00:22:13.799 --> 00:22:15.269
Something so small.
00:22:16.069 --> 00:22:16.450
Yeah.
00:22:16.595 --> 00:22:29.365
think that that's a win win, but you have to be able to write that in your report that the people, and they are faceless, and some of them have, don't have a lot of experience for, with SEN, are reading it.
00:22:29.734 --> 00:22:33.865
But you've just got to know where the tick boxes are, and I'm sorry to say that's what it is.
00:22:34.115 --> 00:22:39.694
It's a tick box exercise, and if you hit the mark, you get what you need.
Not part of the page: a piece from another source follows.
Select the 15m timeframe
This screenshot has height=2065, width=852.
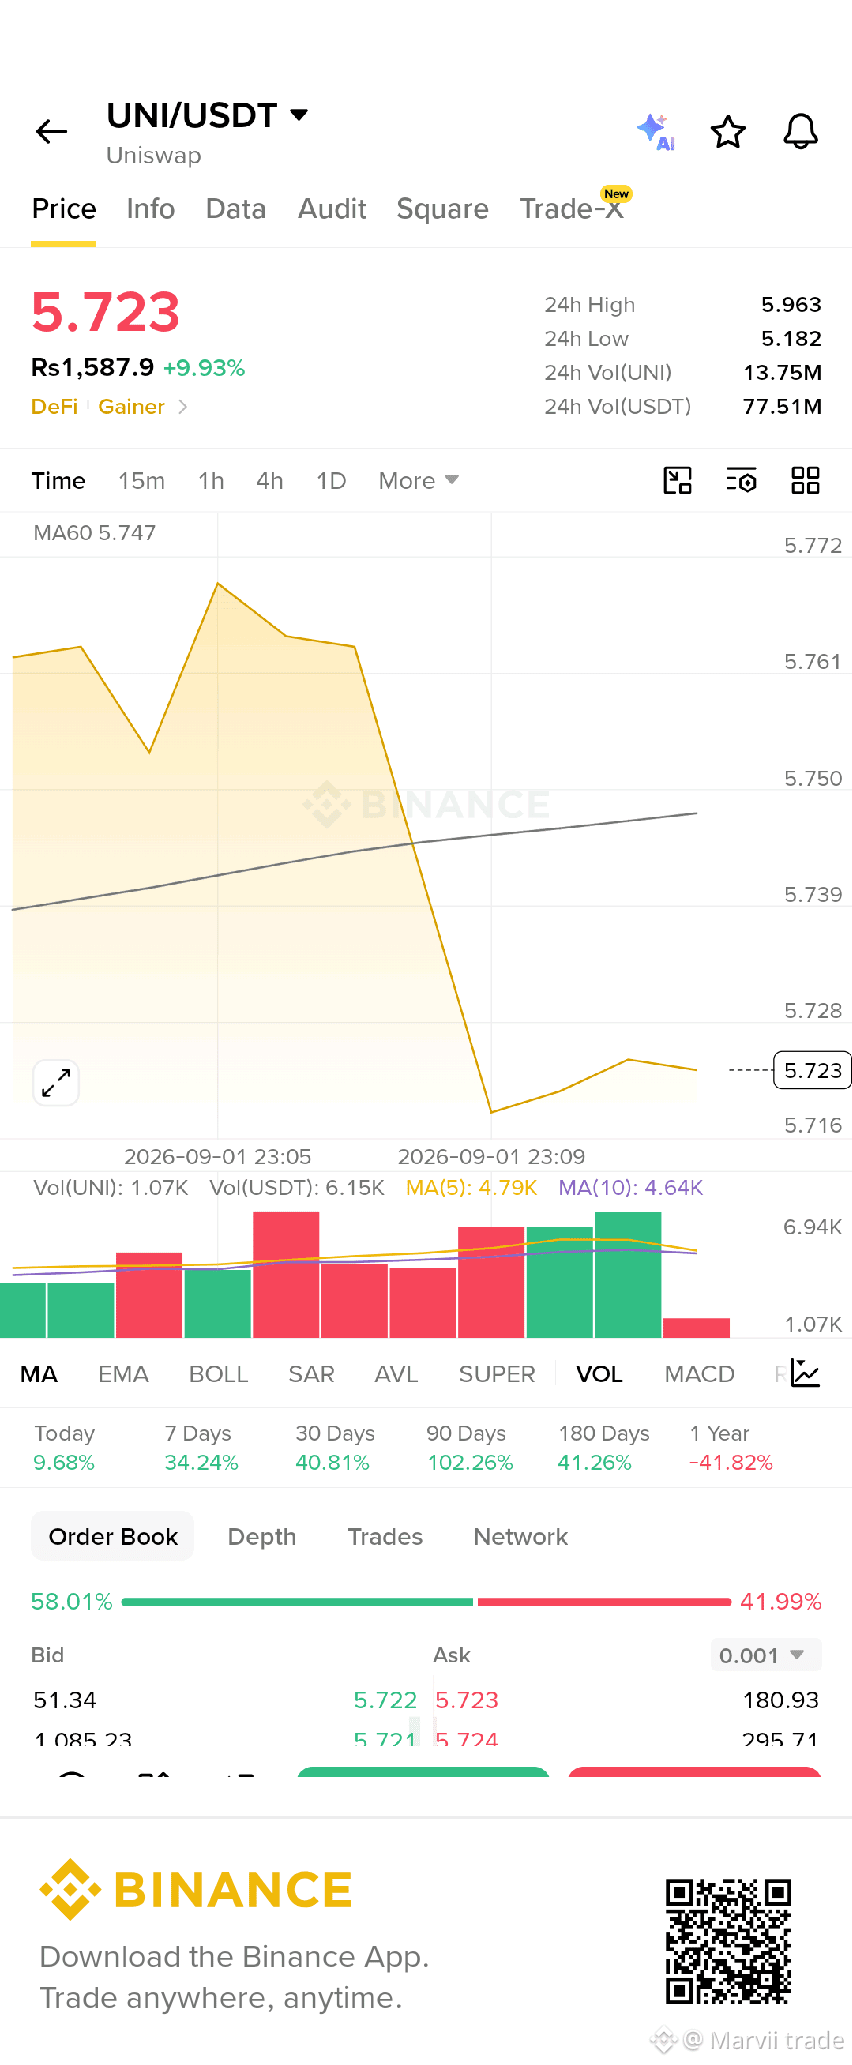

00:22:41.079 --> 00:22:57.380
I mean, from us personally, we've seen, and I know it's happened in other counties, but we have seen the Kent County Councillors referring to our children as problem children, as the mothers or parents or carers of these children, as wanting money, wanting financial reward, being lazy, the children being naughty.
00:22:57.670 --> 00:23:02.880
These are the people that make the decisions about where the funding in this county goes, and that's what they think of us and our children.
00:23:03.309 --> 00:23:12.894
And I think that is, I mean, it's made me go all kind of angry goose bumpy, because How can you trust in a system where the people at the top are saying those things?